- _PROBLEM TO SOLVE_: Copy out verbatim everything in the records from the line containing "889x605 pixels. How" down to the last line of the records.

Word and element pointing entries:
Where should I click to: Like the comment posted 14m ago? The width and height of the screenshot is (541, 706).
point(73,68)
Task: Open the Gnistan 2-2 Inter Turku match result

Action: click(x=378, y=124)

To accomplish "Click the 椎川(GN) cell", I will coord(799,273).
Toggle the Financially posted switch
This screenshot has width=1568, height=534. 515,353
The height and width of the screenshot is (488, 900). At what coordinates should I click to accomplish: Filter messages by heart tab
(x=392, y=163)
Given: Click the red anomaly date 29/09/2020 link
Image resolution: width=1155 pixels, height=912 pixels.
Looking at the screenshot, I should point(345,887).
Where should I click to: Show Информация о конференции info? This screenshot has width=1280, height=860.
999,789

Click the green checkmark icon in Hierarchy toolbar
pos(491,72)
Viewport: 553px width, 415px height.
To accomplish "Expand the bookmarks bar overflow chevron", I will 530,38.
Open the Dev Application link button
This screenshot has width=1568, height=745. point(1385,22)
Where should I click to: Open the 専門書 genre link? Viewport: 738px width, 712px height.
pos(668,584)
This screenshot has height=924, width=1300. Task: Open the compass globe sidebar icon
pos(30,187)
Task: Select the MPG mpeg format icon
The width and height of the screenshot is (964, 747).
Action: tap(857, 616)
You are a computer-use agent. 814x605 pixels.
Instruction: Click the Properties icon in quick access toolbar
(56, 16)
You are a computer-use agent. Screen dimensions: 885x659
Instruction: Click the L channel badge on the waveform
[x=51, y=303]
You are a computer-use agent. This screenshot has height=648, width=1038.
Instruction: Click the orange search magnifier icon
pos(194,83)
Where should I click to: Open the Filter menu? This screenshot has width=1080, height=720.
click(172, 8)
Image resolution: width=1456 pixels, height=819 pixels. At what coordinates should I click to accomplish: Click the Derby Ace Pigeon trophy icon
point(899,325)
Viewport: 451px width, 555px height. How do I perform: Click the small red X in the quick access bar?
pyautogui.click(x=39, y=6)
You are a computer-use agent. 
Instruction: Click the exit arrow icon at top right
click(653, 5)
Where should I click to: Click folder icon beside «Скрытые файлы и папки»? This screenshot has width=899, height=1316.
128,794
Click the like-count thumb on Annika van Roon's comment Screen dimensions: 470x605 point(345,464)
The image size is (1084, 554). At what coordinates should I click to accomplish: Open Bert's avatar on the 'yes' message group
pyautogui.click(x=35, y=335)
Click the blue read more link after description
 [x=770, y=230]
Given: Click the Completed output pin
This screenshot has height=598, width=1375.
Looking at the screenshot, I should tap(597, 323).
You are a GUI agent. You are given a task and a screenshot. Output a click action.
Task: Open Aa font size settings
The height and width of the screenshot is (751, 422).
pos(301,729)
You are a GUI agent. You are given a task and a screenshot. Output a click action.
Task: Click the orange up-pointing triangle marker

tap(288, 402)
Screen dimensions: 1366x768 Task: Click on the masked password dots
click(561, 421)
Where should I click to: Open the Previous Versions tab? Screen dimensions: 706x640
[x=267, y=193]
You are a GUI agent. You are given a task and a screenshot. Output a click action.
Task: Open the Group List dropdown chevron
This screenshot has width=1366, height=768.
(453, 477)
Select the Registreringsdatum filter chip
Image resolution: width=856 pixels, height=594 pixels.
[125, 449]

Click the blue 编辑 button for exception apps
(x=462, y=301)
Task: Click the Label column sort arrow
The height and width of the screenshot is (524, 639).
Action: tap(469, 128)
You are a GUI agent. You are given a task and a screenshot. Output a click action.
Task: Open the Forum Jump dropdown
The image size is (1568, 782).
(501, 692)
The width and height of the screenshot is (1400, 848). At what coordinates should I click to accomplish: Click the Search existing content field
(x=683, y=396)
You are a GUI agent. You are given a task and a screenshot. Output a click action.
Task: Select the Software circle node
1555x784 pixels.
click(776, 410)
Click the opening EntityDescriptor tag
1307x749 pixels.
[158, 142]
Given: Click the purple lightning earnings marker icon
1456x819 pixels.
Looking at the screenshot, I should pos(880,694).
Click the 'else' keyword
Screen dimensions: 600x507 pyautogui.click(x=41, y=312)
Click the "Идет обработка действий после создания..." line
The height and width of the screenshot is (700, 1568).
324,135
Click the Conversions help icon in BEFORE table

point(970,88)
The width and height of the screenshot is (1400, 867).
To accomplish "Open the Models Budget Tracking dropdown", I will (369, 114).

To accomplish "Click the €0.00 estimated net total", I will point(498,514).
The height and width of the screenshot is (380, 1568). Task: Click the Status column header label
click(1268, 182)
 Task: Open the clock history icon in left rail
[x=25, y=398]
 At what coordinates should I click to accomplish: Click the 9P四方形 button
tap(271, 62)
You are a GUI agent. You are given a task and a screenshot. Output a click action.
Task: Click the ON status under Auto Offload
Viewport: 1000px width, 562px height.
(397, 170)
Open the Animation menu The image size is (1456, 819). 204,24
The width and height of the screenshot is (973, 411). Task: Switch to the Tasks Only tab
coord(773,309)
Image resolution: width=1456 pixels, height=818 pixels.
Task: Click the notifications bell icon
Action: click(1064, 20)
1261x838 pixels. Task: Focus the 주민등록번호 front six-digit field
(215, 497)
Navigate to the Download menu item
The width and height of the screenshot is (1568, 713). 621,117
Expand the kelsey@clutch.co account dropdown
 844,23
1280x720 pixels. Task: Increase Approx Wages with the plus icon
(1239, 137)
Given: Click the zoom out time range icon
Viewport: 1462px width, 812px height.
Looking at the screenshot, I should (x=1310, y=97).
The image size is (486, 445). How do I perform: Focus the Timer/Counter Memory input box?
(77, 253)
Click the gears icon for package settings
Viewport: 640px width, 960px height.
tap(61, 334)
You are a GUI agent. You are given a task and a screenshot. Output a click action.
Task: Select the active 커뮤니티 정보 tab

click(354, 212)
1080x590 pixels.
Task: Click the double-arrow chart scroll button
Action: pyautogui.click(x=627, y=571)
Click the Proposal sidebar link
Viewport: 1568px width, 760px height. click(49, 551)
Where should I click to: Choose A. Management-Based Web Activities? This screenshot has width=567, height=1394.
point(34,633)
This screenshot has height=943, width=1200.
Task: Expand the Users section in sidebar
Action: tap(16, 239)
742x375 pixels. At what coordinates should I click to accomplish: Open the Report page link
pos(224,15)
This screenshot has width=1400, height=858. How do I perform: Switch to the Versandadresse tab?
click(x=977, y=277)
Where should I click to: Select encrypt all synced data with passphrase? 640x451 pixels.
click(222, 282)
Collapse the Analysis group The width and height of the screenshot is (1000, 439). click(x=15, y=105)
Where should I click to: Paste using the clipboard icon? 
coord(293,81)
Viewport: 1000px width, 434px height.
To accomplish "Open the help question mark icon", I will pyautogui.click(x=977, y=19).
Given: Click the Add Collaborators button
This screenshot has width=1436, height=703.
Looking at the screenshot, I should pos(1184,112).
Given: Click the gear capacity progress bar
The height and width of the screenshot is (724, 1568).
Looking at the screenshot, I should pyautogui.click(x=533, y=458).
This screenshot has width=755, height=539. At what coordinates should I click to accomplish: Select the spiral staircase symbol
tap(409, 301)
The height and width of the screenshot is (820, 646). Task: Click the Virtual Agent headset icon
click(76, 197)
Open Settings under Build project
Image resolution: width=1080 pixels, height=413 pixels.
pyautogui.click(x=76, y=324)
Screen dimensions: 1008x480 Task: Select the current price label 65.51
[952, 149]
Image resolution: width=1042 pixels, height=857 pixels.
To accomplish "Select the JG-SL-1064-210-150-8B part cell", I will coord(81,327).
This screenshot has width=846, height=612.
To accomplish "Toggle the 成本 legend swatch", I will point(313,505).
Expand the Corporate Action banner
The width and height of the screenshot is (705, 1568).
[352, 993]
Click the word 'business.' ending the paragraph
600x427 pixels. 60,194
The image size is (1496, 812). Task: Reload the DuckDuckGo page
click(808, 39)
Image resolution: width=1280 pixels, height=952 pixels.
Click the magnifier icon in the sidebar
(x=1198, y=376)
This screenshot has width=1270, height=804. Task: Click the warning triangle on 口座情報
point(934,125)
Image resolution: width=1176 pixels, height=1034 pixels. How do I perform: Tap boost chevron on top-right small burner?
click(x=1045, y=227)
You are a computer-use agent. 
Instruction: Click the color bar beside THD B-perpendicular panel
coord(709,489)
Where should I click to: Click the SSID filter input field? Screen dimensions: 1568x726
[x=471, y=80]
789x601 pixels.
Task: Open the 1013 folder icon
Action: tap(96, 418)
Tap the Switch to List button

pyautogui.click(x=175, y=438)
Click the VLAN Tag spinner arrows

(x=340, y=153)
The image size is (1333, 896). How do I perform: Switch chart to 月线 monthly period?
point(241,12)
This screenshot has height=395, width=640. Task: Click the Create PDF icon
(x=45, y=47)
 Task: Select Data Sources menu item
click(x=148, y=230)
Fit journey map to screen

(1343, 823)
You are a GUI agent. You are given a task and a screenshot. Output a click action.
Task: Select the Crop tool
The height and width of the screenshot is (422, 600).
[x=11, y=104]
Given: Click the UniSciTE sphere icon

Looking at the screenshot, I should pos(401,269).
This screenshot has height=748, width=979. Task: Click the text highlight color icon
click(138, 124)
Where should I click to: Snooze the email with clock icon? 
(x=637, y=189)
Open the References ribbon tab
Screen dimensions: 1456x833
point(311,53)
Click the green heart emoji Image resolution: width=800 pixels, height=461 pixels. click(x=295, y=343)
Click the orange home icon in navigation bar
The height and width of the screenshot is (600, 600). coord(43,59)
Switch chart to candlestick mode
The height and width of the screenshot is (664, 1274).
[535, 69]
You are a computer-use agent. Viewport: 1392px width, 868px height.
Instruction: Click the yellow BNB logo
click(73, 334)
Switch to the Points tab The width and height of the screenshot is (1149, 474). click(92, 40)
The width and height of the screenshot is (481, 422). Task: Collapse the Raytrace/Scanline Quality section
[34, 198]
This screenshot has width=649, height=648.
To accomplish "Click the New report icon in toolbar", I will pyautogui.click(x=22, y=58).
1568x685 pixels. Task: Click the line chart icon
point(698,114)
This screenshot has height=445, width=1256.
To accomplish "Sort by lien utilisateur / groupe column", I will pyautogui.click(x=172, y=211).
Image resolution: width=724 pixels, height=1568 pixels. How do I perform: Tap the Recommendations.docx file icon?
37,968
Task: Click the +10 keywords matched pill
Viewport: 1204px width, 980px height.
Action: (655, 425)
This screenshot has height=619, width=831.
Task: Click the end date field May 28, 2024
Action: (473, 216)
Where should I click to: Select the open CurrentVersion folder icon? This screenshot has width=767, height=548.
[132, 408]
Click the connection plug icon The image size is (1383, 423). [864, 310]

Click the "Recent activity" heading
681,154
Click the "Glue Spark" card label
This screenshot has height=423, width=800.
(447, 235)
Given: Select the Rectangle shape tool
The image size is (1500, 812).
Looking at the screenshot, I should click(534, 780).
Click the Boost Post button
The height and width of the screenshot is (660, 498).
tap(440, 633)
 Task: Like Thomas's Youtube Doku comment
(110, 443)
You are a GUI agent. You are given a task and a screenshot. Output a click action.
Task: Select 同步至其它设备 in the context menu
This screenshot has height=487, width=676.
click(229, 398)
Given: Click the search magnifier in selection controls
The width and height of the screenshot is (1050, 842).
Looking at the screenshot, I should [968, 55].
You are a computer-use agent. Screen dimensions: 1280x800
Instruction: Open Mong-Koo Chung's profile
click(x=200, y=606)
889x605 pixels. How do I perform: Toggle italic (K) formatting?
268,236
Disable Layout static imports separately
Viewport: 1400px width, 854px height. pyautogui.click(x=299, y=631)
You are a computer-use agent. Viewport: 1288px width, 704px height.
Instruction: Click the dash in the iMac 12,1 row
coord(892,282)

- _SOLUTION TO THIS PROBLEM_:
889x605 pixels. How do I perform: Toggle italic (K) formatting?
268,236
Disable Layout static imports separately
Viewport: 1400px width, 854px height. pyautogui.click(x=299, y=631)
You are a computer-use agent. Viewport: 1288px width, 704px height.
Instruction: Click the dash in the iMac 12,1 row
coord(892,282)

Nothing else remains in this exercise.